On behalf of the USPSTF, Guirguis-Blake et al (2014) systematically reviewed evidence about the benefits and harms of ultrasonography screening for AAAs in asymptomatic primary care patients. Data sources included MEDLINE, the Database of Abstracts of Reviews of Effects, the Cochrane Central Register of Controlled Trials (January 2004 through January 2013), clinical trial registries, reference lists, experts, and a targeted bridge search for population-based screening RCTs through September 2013. English-language, population-based, fair- to good-quality RCTs and large cohort studies for AAA screening benefits as well as RCTs and cohort and registry studies for harms in adults with AAA were selected for analysis. Reviews of 4 RCTs involving 137,214 participants demonstrated that 1-time invitation for AAA screening in men aged 65 years or older reduced AAA rupture and AAA-related mortality rates for up to 10 and 15 years, respectively, but had no statistically significant effect on all-cause mortality rates up to 15 years. Screening was associated with more overall and elective surgeries but fewer emergency operations and lower 30-day operative mortality rates at up to 10- to 15-year follow-up. One RCT involving 9,342 women showed that screening had no benefit on AAA-related or all-cause mortality rates. The authors concluded that one-time invitation for AAA screening in men aged 65 years or older was associated with decreased AAA rupture and AAA-related mortality rates; but had little or no effect on all-cause mortality rates.
LeFevre (2014) reported the update of the 2005 UUSPSTF recommendation on screening for AAA. The USPSTF commissioned a systematic review that assessed the evidence on the benefits and harms of screening for AAA and strategies for managing small (3.0 to 5.4 cm) screen-detected AAAs. These recommendations apply to asymptomatic adults aged 50 years or older.
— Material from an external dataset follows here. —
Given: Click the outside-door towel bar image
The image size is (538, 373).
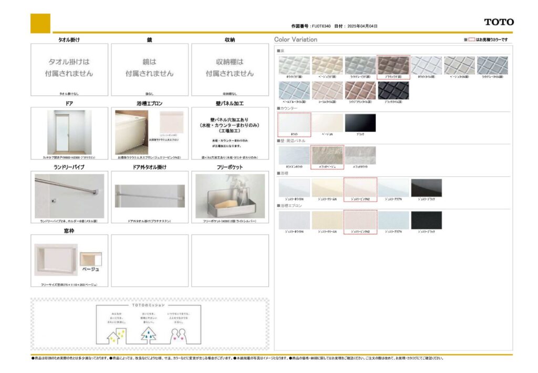Looking at the screenshot, I should [150, 196].
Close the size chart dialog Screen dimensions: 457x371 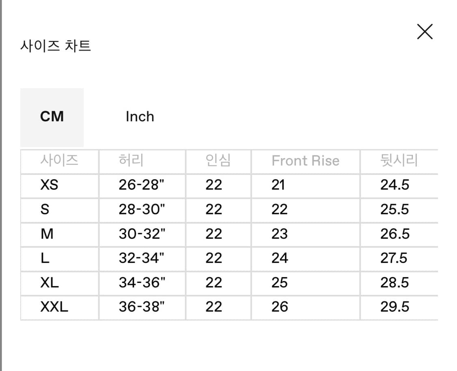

- The USPSTF recommends 1-time screening for AAA with ultrasonography in men aged 65 to 75 years who have ever smoked. (B recommendation).
- The USPSTF recommends that clinicians selectively offer screening for AAA in men aged 65 to 75 years who have never smoked. (C recommendation).
- The USPSTF concludes that the current evidence is insufficient to assess the balance of benefits and harms of screening for AAA in women aged 65 to 75 years who have ever smoked. (I statement).
- The USPSTF recommends against routine screening for AAA in women who have never smoked. (D recommendation).